Lt. Gov. Dan Patrick and House Speaker Dade Phelan on Monday announced they reached a deal on a historic $18 billion tax-relief plan for Texas property owners.
The deal ends a monthlong stalemate that turned into a public battle between the state’s top GOP leaders over property taxes.
Mr. Patrick’s stance was focused on a plan that combined the compression of schools’ M&O taxes and increasing the state’s homestead exemption.
Mr. Phelan’s plan, backed by Republican Gov. Greg Abbott, was based on tax-rate compression that would provide the greatest benefit to wealthier homeowners and businesses.
“Reducing property taxes, providing relief to small business owners and reforming our appraisal system will ensure economic growth and prosperity, and this agreement is a significant victory for all Texans,” Mr. Phelan said.
The legislation also delivers on Gov. Abbott’s promise to cut property taxes with a large portion of the state’s record $32 billion budget surplus.
Mr. Patrick and Mr. Phelan said that they, along with members of both chambers, worked “day and night” last week to “reach a consensus.”
- Over $12 billion of the surplus will be spent on reducing the school property tax rate for all homeowners and business property owners.
- All homeowners who homestead their property (approximately 5.7 million homeowners) will get a $100,000 homestead exemption.
- Non-homesteaded residential and commercial properties worth $5 million and below will receive a 20 percent circuit breaker on appraised value as part of a three-year pilot project. A property tax circuit breaker limits or reduces the taxes when a property tax bill exceeds a certain percentage of the taxpayer’s income, according to the Institute on Taxation and Policy.
- The legislation will include franchise tax savings for small businesses and create newly elected positions on local appraisal boards.

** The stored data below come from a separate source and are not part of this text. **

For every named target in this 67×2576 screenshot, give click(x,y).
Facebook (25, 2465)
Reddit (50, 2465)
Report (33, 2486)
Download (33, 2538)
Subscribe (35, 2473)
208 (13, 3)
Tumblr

House Democrat Chair Rep. Trey Martinez Fischer called out the omission as “inexplicable” and “cruel.”
The legislation called for a $2,000 payment to every full-time teacher in Texas and an additional $4,000 for teachers in districts with fewer than 20,000 students to help close the pay gap between urban, suburban, and rural teachers.
“The House decided they wanted just to keep separate from the property tax bill and I respected that,” Mr. Patrick said. “We will address that in a later session, and look, we’re going to get teachers a pay raise.”
Two Special Legislative Sessions
Late last month, Gov. Abbott called lawmakers back to work for a second legislative session after the House and Senate failed to reach a deal to reduce property taxes.The governor’s first 30-day special session, which ended June 27, was focused on reducing property taxes and border security, but the chambers failed to make deals on either issue.
Hours after the first special session ended, Gov. Abbott announced the second session and narrowed the focus to one item—property taxes. He vowed to continue calling sessions until the House and Senate came to an agreement on property tax reduction.
Proposed Legislation Approval?
The omnibus property tax relief bill and franchise tax relief bill, both originating in the Senate, were filed on Monday.The lawmakers said they expect to pass the proposed legislation later this week.